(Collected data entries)
--- START ---
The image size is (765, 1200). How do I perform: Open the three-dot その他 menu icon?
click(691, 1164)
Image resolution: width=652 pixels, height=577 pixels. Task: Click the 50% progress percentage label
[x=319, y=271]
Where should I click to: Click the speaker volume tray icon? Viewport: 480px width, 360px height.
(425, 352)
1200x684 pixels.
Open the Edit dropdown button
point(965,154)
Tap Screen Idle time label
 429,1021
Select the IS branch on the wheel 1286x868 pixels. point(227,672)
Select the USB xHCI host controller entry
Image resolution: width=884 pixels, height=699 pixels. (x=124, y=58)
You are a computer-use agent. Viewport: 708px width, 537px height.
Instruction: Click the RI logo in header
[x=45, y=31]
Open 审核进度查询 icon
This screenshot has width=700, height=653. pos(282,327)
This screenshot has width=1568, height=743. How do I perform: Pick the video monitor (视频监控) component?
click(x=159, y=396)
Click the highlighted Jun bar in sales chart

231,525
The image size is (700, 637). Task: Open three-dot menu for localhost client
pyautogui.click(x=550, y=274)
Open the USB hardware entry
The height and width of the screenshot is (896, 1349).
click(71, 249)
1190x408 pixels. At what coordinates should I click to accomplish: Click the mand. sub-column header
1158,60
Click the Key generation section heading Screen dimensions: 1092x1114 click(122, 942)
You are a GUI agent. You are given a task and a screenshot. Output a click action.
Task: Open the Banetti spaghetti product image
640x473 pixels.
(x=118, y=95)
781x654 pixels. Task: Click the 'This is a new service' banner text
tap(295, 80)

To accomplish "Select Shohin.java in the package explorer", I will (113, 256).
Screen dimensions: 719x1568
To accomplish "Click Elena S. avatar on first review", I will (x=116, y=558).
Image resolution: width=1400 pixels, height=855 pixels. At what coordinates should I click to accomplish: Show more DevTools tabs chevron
--- END ---
Exercise objective
Going back over the entries above, copy word for word every line from the one that has "The image size is (700, 637)." on through the one that has "Click the Key".

Reply
The image size is (700, 637). Task: Open three-dot menu for localhost client
pyautogui.click(x=550, y=274)
Open the USB hardware entry
The height and width of the screenshot is (896, 1349).
click(71, 249)
1190x408 pixels. At what coordinates should I click to accomplish: Click the mand. sub-column header
1158,60
Click the Key generation section heading Screen dimensions: 1092x1114 click(122, 942)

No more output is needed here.